# Task description
Going line by line through the listing, how many lines hold "each"? State nothing but the number.

# Material provided
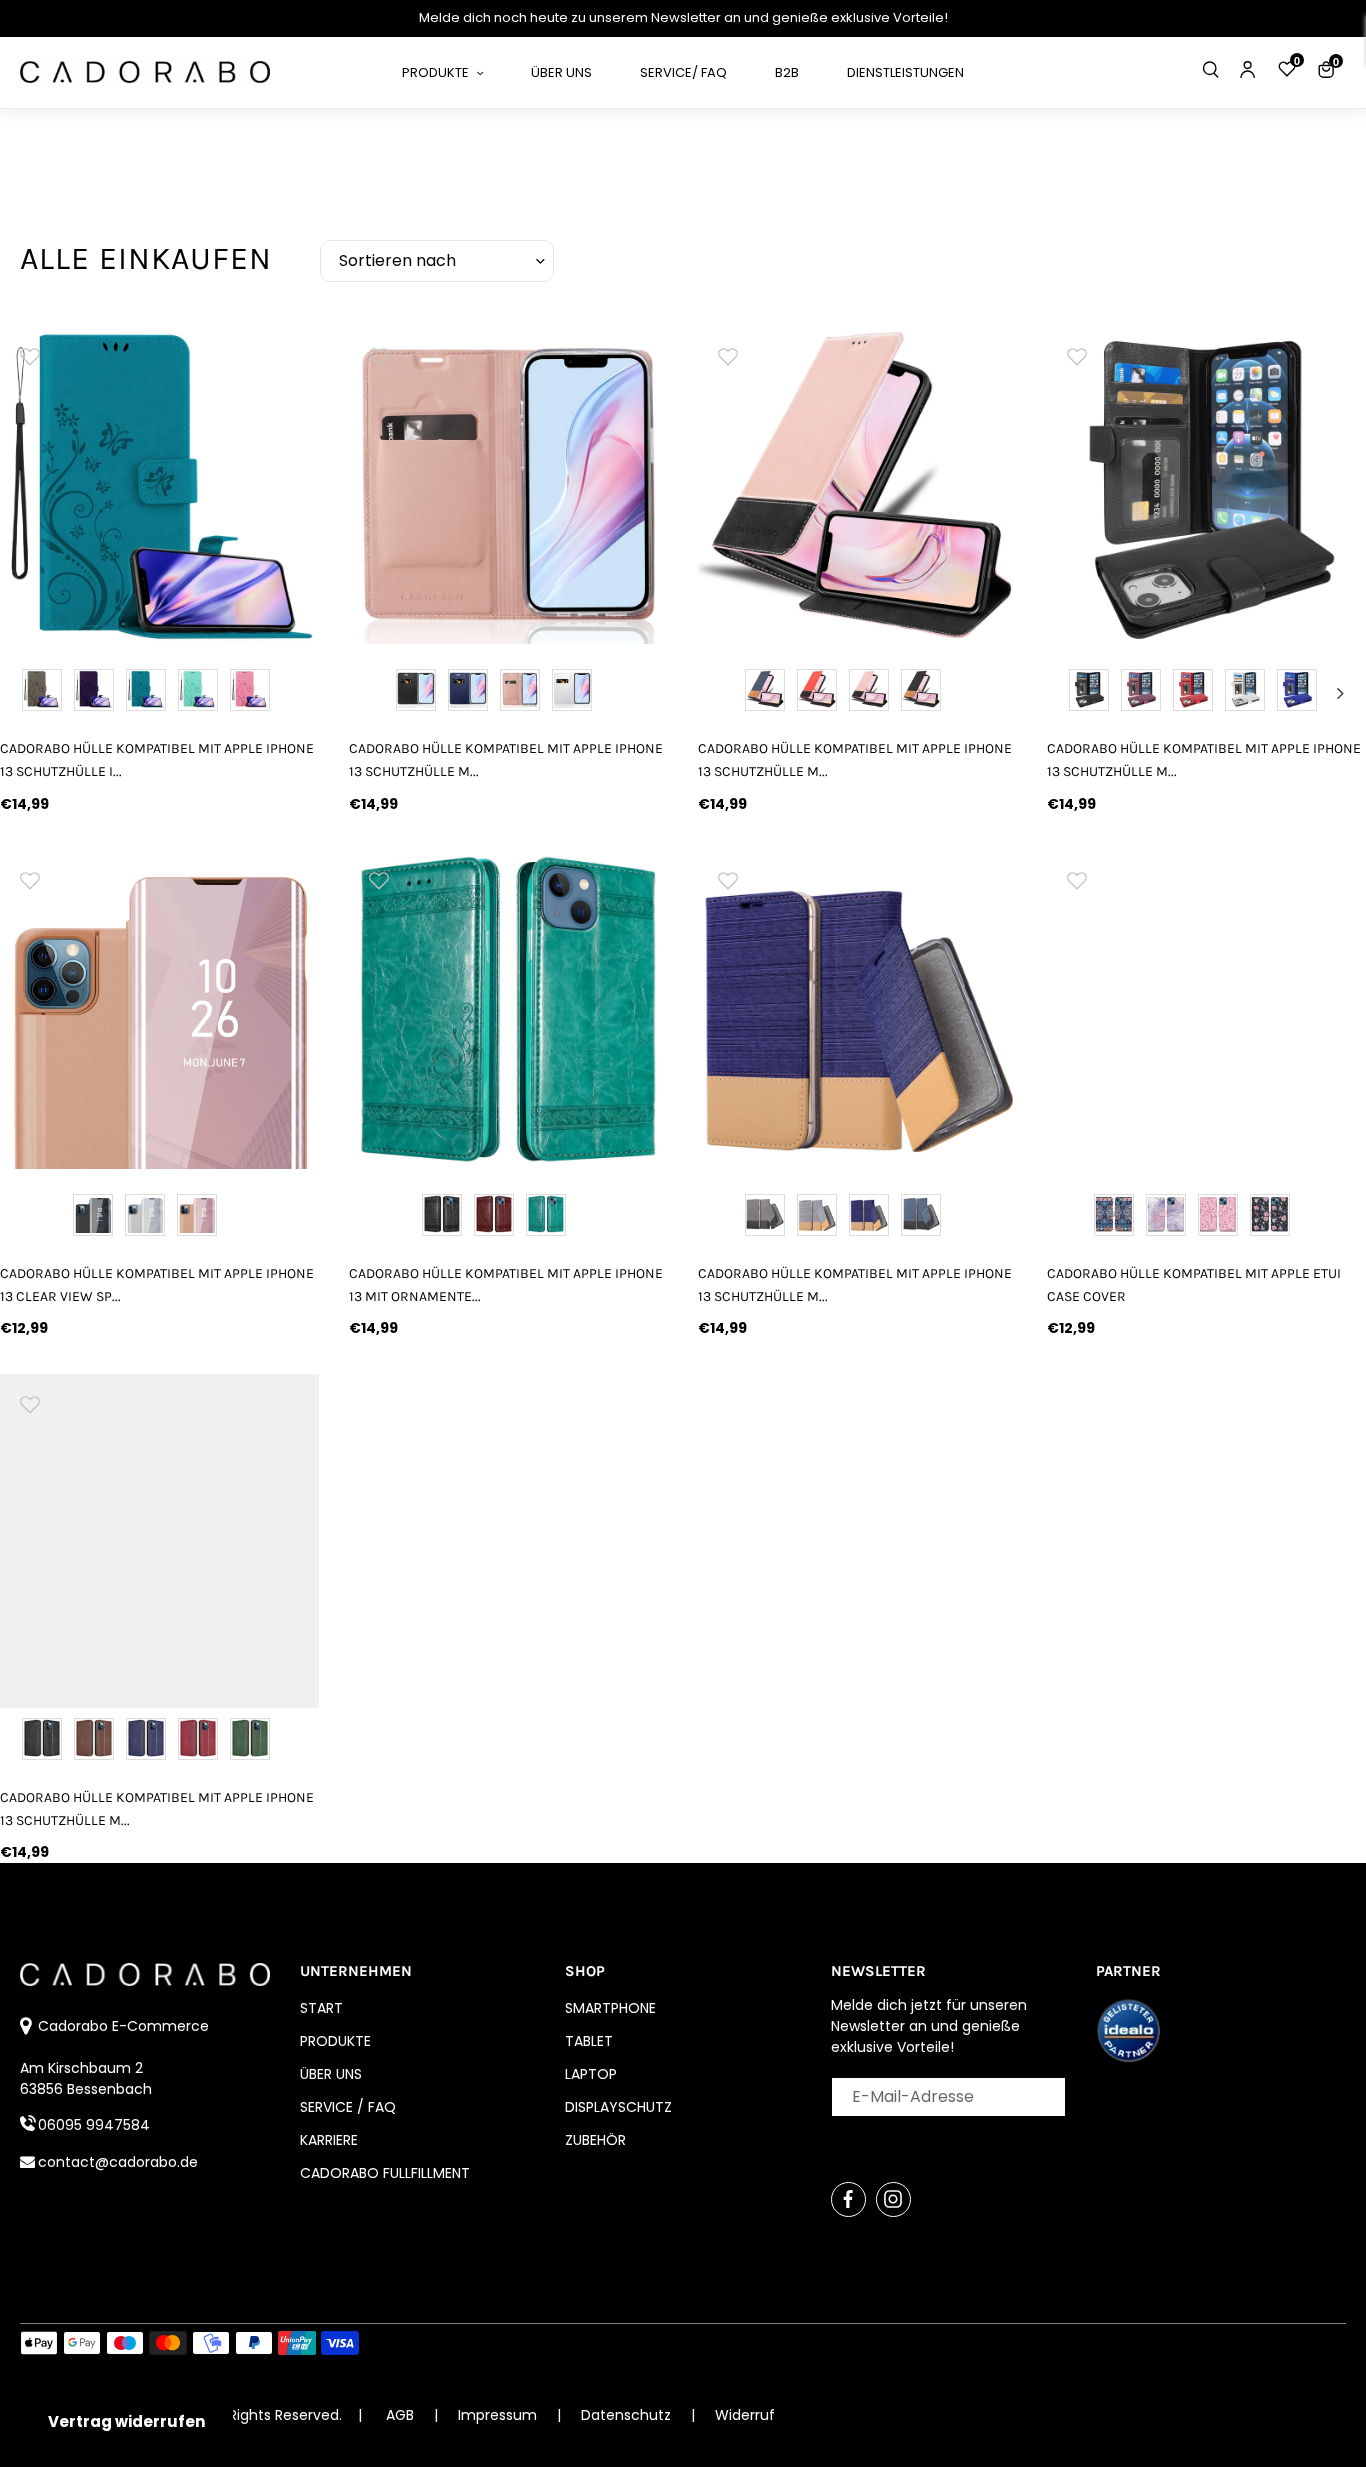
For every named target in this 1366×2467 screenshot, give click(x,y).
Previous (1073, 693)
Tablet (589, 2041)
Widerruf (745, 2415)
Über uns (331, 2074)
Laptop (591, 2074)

* * *

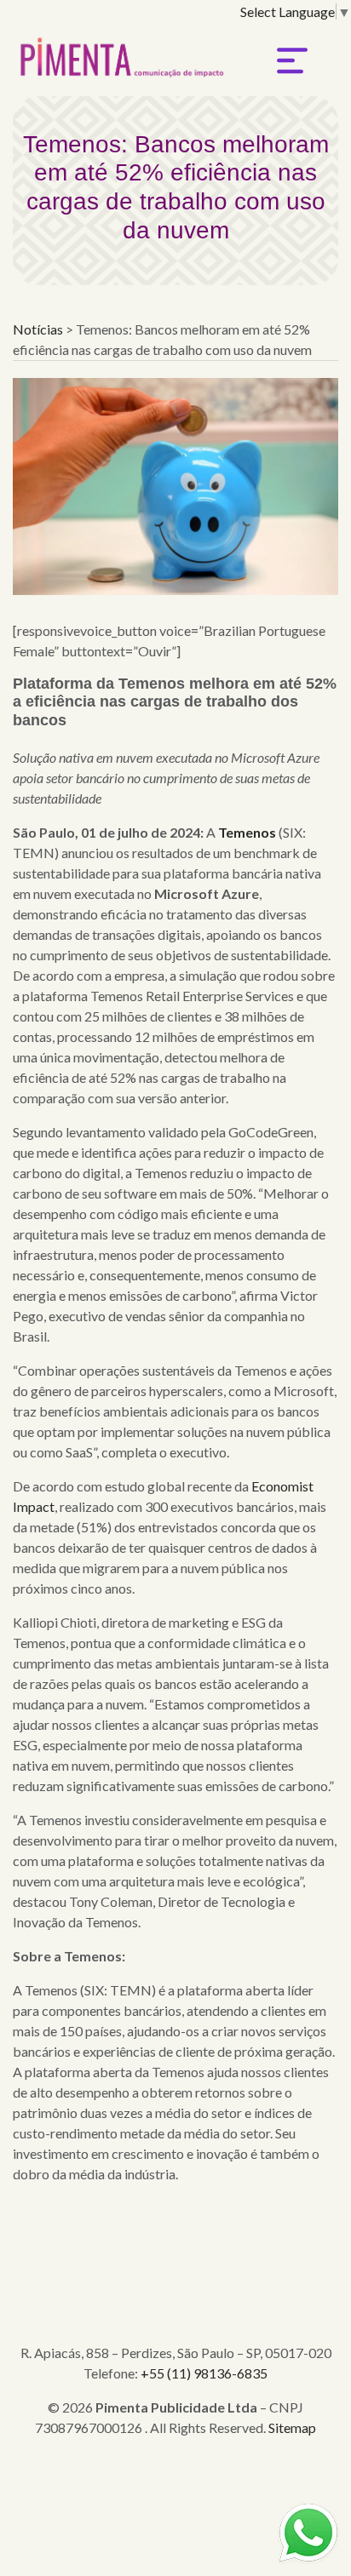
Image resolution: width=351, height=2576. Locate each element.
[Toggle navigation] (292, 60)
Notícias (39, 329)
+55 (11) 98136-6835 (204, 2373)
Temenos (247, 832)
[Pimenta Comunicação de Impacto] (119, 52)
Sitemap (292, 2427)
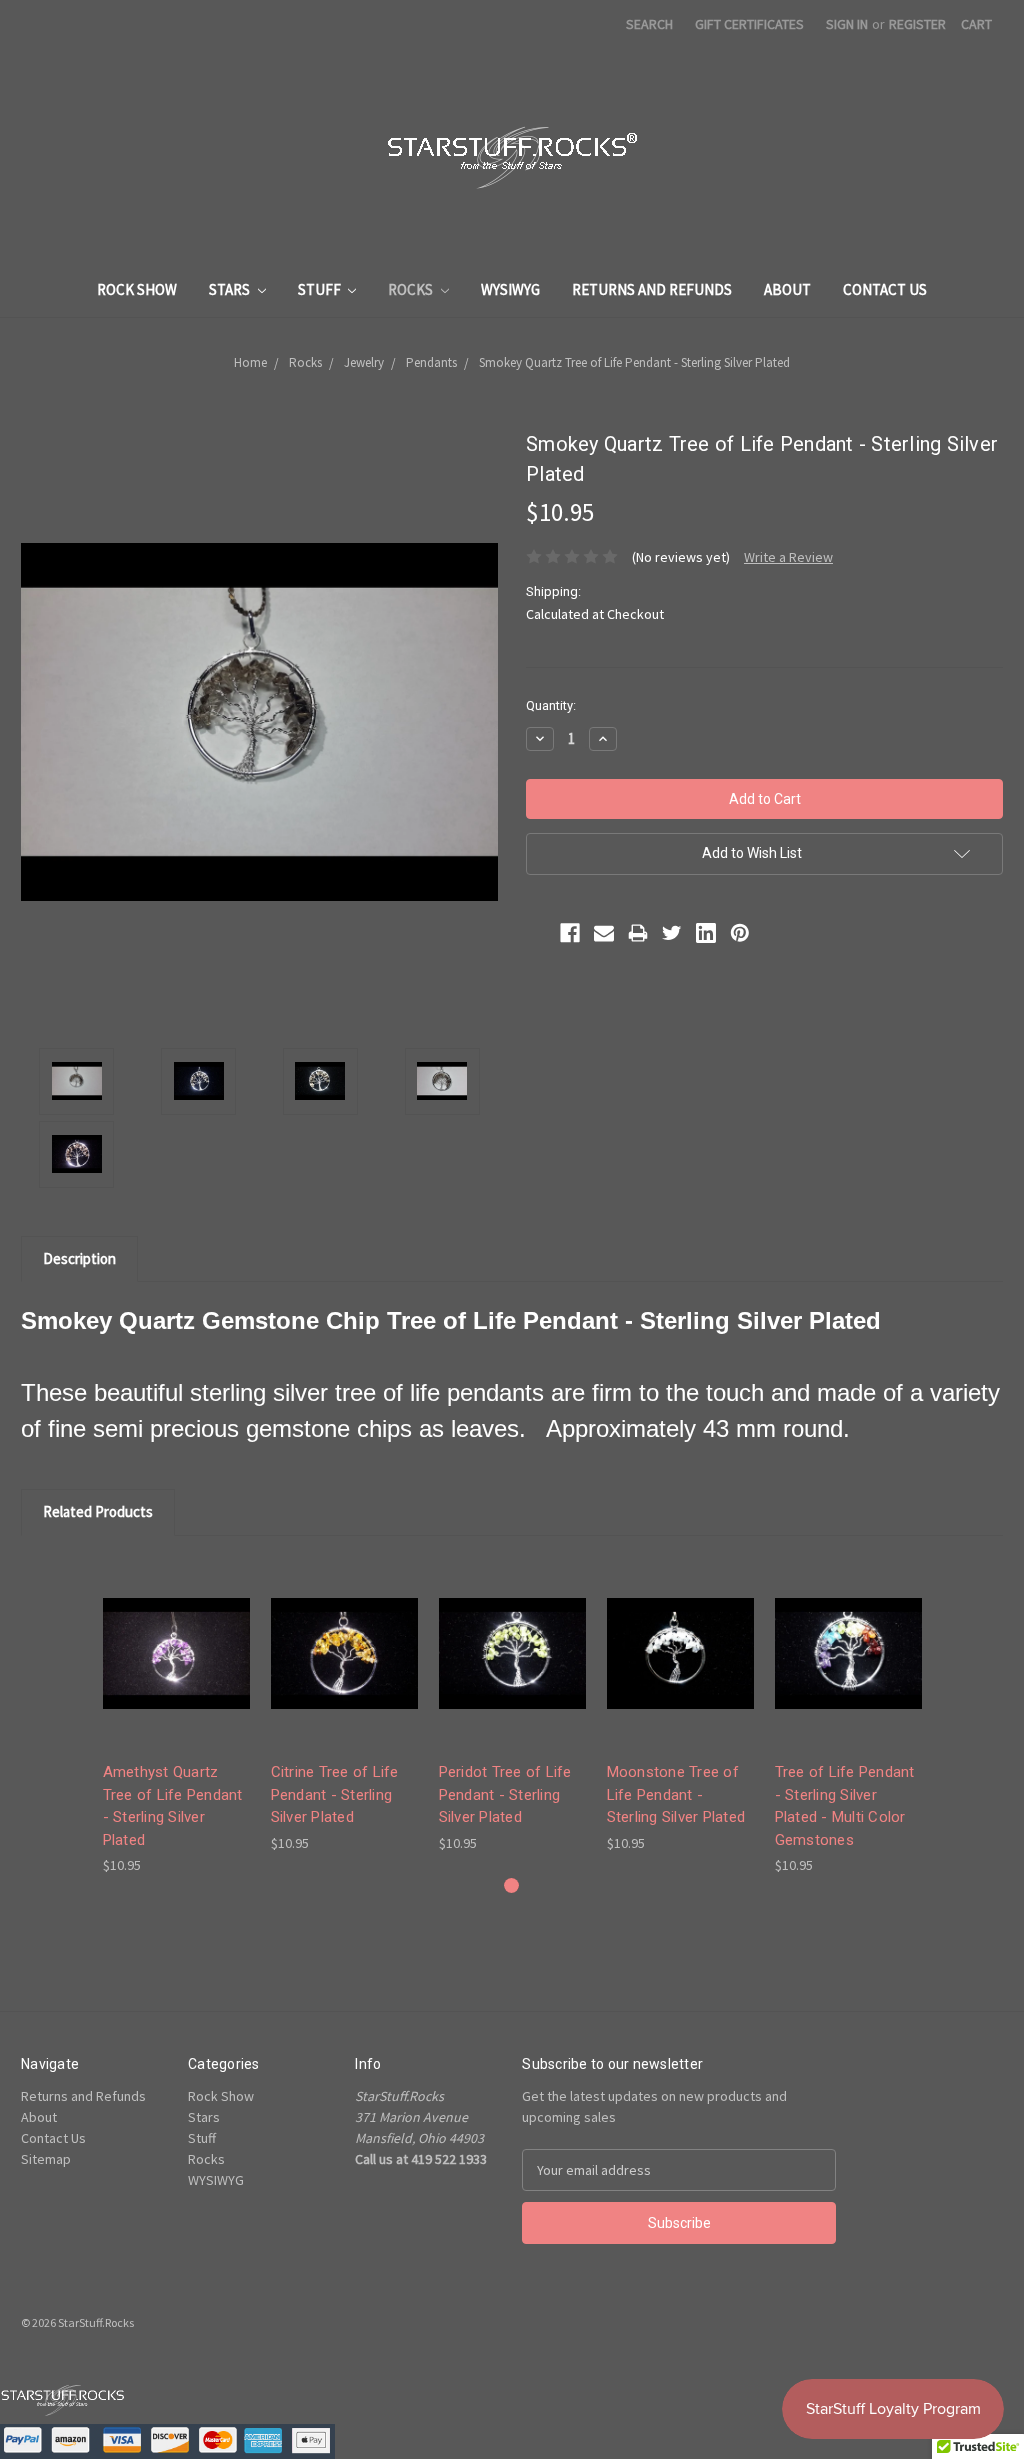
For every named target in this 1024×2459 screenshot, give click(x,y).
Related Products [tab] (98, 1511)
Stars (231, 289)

==

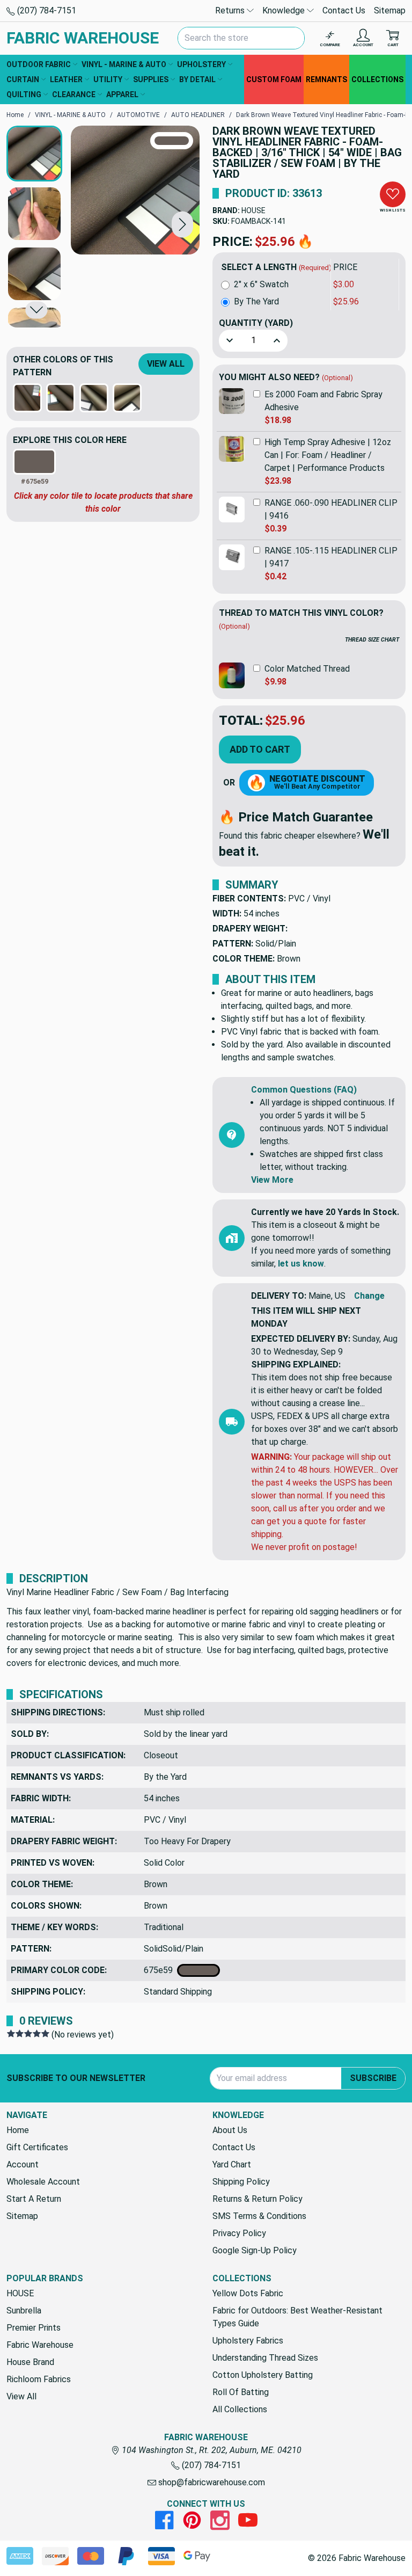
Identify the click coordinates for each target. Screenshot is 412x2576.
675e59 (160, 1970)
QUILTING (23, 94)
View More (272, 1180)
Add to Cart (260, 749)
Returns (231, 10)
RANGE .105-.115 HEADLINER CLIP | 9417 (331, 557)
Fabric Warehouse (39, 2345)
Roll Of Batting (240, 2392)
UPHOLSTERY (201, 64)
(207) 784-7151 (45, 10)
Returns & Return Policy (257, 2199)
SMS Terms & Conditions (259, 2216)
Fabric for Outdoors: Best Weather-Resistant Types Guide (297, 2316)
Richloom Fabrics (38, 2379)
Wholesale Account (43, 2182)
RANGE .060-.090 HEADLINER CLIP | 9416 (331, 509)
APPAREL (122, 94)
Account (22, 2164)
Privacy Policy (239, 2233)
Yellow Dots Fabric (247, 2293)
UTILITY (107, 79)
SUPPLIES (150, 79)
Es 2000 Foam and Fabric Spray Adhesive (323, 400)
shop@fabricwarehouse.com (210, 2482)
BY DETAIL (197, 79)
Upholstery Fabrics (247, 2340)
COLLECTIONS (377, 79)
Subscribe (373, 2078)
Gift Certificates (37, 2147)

# Solution to this exercise
2